### Materials provided
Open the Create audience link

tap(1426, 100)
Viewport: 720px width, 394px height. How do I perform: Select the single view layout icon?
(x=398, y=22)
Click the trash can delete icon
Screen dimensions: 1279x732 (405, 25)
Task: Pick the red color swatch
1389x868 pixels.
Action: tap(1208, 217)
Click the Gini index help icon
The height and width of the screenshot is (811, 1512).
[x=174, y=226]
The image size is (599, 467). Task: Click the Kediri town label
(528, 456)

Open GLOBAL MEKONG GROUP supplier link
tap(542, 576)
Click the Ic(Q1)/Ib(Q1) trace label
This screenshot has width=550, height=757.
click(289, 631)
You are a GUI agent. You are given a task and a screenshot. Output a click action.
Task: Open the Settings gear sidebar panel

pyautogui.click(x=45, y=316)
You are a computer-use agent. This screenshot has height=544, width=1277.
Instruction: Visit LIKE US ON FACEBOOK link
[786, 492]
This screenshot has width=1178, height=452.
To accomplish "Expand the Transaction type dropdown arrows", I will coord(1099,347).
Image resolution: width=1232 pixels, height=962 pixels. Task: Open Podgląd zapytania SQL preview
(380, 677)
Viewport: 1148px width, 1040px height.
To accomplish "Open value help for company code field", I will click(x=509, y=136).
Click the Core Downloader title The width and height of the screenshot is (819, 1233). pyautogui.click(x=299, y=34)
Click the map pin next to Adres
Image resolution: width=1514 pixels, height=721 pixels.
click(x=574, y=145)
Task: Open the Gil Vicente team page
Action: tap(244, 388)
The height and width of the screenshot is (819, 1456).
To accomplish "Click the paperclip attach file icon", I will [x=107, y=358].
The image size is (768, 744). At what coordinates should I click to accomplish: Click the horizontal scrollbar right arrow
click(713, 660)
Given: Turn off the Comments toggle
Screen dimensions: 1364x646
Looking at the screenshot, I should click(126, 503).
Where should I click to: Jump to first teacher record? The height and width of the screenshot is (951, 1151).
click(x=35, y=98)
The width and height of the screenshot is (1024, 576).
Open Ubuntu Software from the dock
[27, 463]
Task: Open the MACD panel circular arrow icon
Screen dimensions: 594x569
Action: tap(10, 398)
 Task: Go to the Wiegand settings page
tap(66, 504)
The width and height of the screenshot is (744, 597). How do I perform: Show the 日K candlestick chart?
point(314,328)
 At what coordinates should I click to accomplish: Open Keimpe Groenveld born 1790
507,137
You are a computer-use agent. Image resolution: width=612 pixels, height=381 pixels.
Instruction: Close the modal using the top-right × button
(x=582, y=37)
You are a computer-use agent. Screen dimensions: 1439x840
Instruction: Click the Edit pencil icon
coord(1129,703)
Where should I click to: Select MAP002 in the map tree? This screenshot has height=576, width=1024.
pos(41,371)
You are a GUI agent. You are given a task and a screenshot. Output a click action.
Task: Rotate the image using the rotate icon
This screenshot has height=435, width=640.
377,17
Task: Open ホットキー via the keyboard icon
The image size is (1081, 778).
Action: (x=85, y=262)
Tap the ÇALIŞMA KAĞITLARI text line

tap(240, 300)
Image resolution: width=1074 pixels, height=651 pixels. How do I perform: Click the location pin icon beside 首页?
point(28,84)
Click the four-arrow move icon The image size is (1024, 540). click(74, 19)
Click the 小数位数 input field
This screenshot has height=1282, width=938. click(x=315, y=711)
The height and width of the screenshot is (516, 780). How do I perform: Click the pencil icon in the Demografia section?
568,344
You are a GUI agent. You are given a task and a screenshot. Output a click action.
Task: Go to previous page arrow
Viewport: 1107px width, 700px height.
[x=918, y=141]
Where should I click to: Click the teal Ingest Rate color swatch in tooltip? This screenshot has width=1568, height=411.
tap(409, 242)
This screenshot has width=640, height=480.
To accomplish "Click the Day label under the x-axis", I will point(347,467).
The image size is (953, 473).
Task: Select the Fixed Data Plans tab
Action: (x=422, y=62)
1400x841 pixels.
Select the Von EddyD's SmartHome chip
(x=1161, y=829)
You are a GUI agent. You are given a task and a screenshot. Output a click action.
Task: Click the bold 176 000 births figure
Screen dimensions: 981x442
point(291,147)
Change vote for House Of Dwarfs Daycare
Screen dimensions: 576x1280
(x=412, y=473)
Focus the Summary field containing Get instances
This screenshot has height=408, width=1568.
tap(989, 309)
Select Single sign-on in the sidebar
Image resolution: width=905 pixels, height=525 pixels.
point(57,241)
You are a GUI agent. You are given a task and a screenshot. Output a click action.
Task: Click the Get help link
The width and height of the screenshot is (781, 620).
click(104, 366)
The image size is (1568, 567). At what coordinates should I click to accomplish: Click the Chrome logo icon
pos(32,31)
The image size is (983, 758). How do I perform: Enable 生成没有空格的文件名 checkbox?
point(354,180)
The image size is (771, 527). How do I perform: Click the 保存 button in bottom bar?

### Problem statement
Among the records above, extract exactly the lines from the line with "You are a computer-use agent. This" to the line with "Viewport: 1148px width, 1040px height.", both lines included, and leave out the rest.

### Solution to the problem
You are a computer-use agent. This screenshot has height=544, width=1277.
Instruction: Visit LIKE US ON FACEBOOK link
[786, 492]
This screenshot has width=1178, height=452.
To accomplish "Expand the Transaction type dropdown arrows", I will coord(1099,347).
Image resolution: width=1232 pixels, height=962 pixels. Task: Open Podgląd zapytania SQL preview
(380, 677)
Viewport: 1148px width, 1040px height.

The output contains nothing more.